- Coat of arms
- Location of Mötzingen within Böblingen district
- Location of Mötzingen
- Mötzingen Mötzingen
- Coordinates: 48°31′59″N 08°46′28″E﻿ / ﻿48.53306°N 8.77444°E
- Country: Germany
- State: Baden-Württemberg
- Admin. region: Stuttgart
- District: Böblingen

Government
- • Mayor (2024–32): Benjamin Finis

Area
- • Total: 8.15 km^{2} (3.15 sq mi)
- Elevation: 533 m (1,749 ft)

Population (2023-12-31)
- • Total: 3,774
- • Density: 463/km^{2} (1,200/sq mi)
- Time zone: UTC+01:00 (CET)
- • Summer (DST): UTC+02:00 (CEST)
- Postal codes: 71159
- Dialling codes: 07452
- Vehicle registration: BB
- Website: www.moetzingen.de

= Mötzingen =

Mötzingen (/de/) is a municipality in the district of Böblingen in Baden-Württemberg in Germany.

== History ==

Mötzingen was first mentioned in written records in 1094. The earliest artifacts discovered in Mötzingen can be traced back to the Iron Age, approximately 900 BC.
The region subsequently came under Roman control around 2000 years ago, integrating Mötzingen into the broader administrative framework of the Zehntland, which encompassed a significant portion of southern Germany. Roman hegemony lasted until the incursion of the Alemanni around 250 AD. However, this period of Alemannic dominance was relatively short-lived; by 496 AD, the Alemanni were decisively defeated and incorporated into the Frankish realm under King Clovis.

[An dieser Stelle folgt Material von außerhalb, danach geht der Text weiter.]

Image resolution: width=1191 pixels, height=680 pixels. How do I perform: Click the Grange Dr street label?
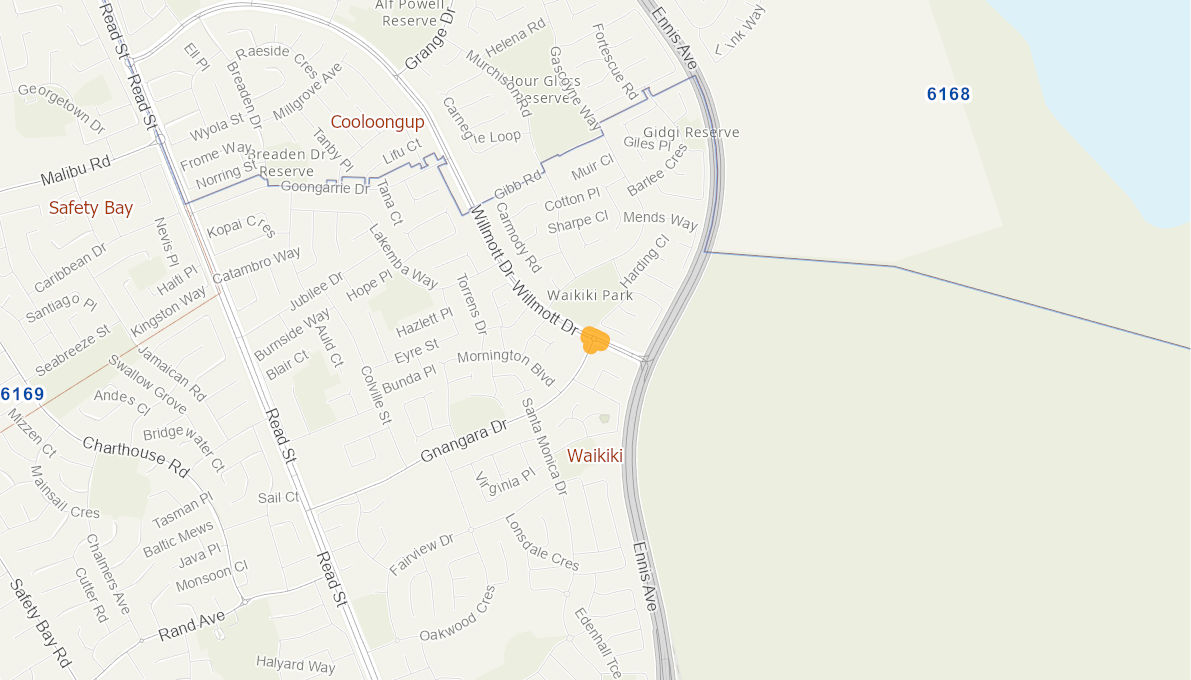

On December 25, 496, King Clovis underwent conversion to Christianity, despite exhibiting conduct that starkly contradicted Christian teachings. This pivotal moment catalyzed the establishment of Christianity as the state religion across the Frankish territories, marking a significant shift in the sociopolitical landscape. By the conclusion of the 8th century, the process of Christianization in the region was largely completed, resulting in a profound transformation of cultural and religious practices.
Following this period, there was a notable increase in the donation of both villages and fortifications to various monastic institutions, reflecting the intertwined nature of land ownership, ecclesiastical authority, and the burgeoning power of the Church.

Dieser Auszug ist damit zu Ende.